--- The data ---

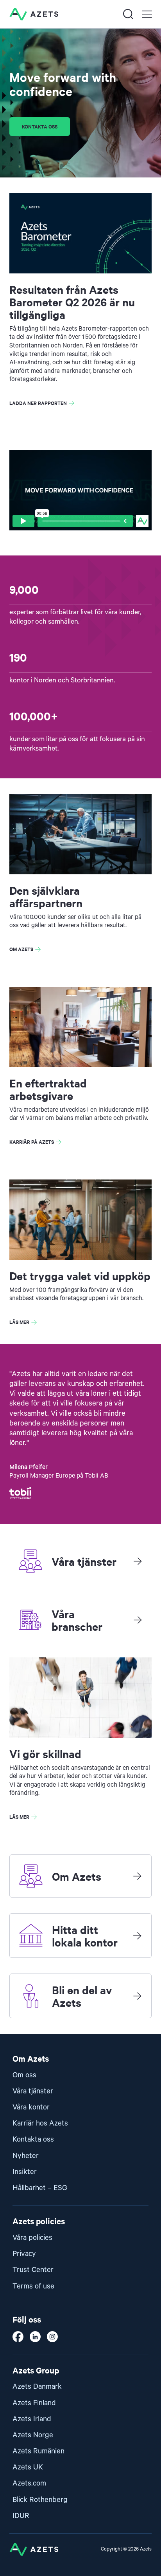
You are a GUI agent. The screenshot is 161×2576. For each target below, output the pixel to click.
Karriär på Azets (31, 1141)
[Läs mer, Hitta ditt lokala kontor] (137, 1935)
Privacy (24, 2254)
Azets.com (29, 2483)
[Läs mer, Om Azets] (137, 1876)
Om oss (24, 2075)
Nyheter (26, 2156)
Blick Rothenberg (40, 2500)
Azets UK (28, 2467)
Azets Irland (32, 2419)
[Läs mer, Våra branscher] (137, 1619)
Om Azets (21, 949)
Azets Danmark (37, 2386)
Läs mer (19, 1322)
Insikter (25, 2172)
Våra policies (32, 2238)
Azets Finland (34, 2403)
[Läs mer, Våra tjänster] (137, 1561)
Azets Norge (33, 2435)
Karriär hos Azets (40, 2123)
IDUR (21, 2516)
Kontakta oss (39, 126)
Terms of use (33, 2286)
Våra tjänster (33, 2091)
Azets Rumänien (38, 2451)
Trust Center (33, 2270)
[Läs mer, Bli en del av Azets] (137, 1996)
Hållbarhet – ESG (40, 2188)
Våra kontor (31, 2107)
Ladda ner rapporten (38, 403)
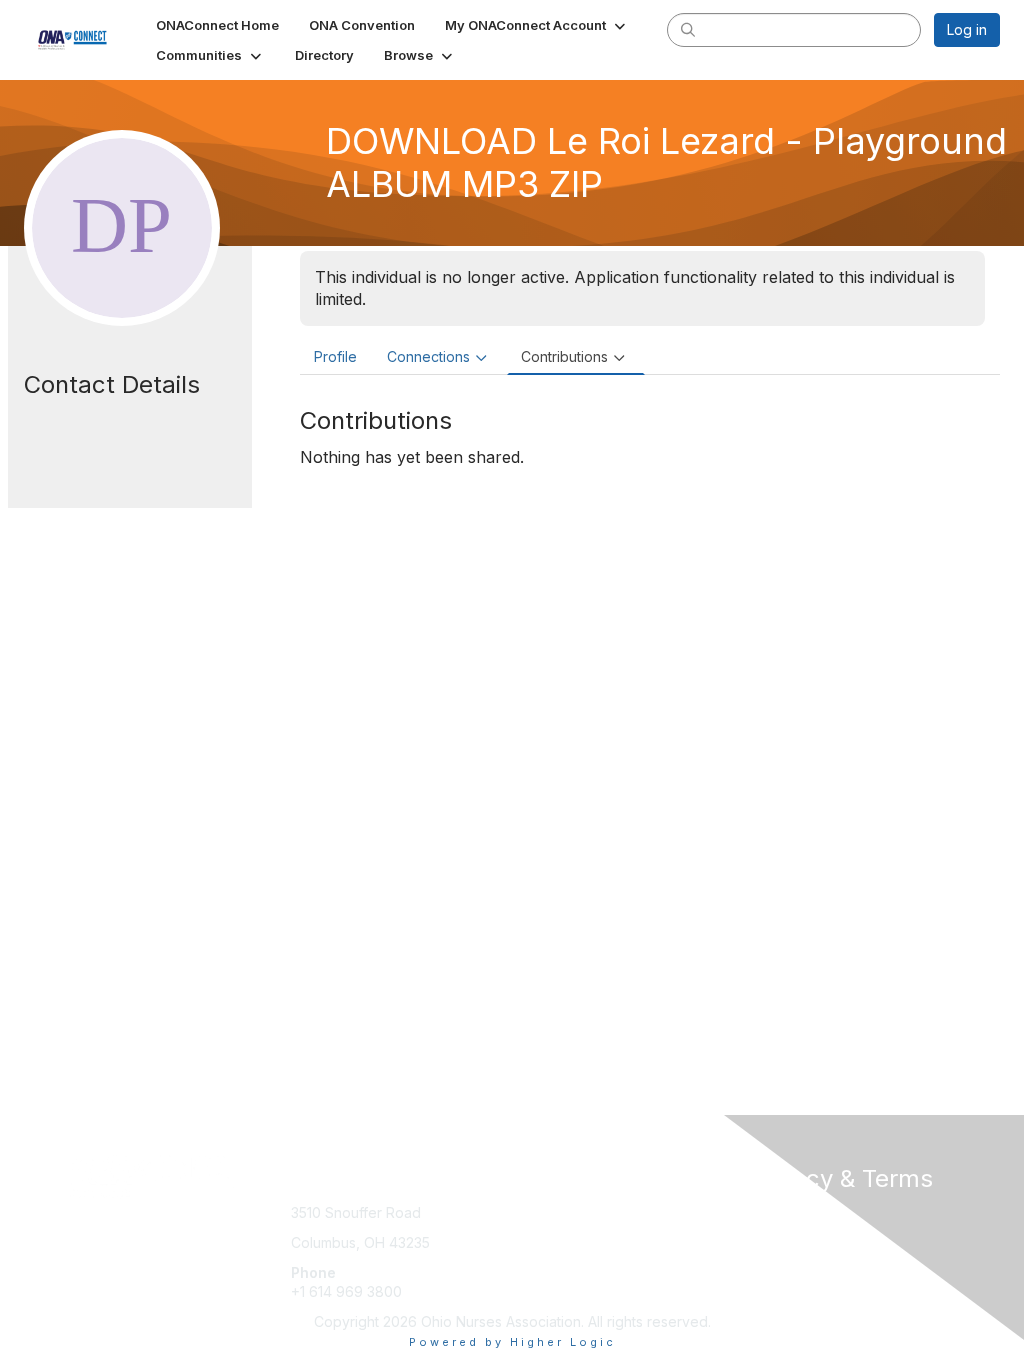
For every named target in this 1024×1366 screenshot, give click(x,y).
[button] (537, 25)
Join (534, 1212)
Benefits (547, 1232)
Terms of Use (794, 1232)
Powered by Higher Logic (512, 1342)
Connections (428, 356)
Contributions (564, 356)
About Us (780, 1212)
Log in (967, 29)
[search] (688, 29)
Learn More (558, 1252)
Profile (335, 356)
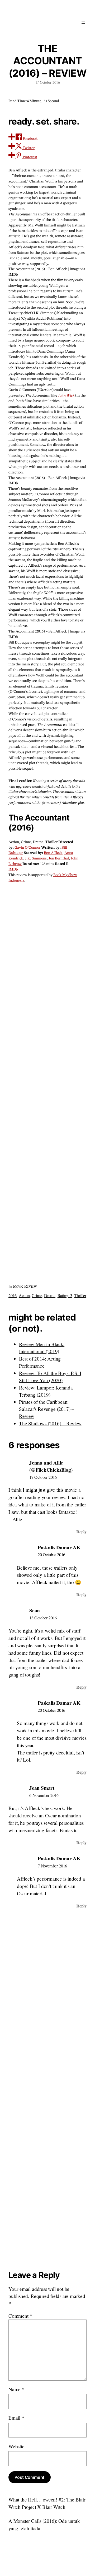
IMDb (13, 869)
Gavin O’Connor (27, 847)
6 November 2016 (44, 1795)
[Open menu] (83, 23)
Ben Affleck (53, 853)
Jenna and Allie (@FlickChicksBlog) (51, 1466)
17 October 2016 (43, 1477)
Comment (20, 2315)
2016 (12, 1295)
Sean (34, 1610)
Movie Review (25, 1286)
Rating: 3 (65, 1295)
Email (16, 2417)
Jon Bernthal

---
--- The data ---

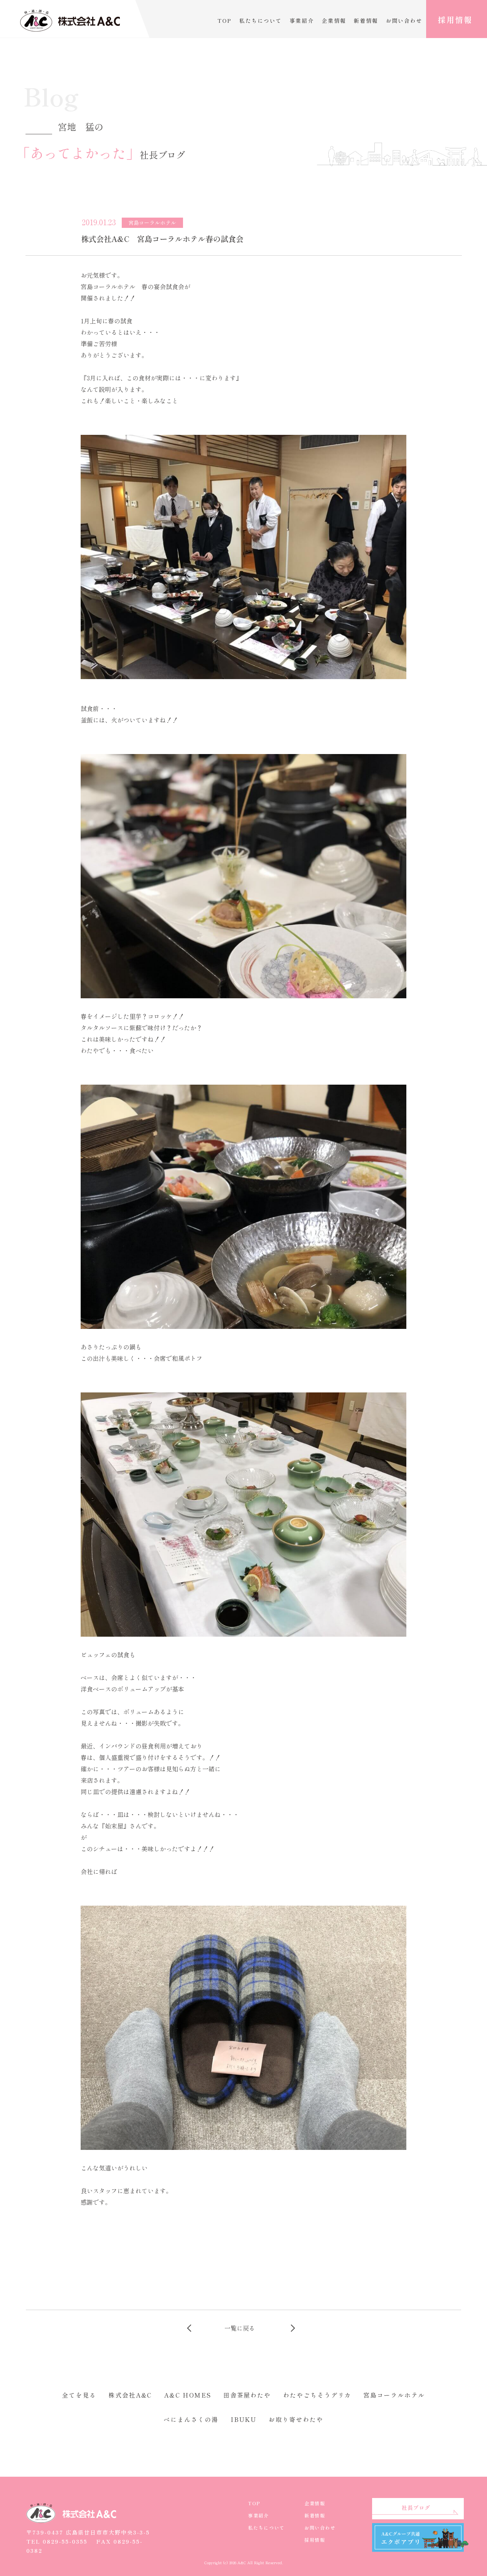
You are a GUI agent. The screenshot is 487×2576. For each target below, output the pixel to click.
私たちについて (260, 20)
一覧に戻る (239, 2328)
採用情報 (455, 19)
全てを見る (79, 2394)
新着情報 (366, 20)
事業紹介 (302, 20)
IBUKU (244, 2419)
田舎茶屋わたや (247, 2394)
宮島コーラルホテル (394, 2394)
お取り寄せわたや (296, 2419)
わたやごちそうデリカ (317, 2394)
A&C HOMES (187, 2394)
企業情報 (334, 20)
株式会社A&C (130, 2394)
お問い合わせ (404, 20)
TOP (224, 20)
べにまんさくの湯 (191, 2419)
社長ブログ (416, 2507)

---
--- The data ---

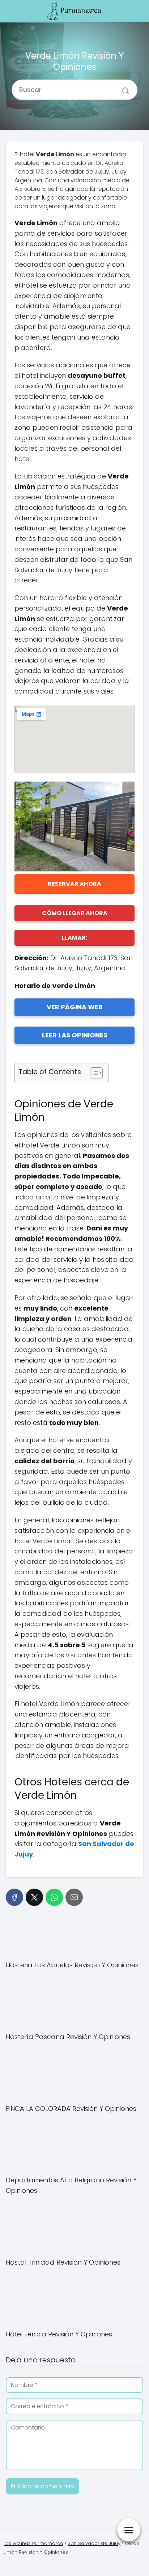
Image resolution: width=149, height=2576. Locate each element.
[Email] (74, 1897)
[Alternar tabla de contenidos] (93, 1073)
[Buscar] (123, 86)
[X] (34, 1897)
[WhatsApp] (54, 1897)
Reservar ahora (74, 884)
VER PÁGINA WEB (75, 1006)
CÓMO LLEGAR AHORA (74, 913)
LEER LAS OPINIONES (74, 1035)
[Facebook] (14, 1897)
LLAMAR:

---

Find how many lines in the records contain the string "agent", then give the number alone.

2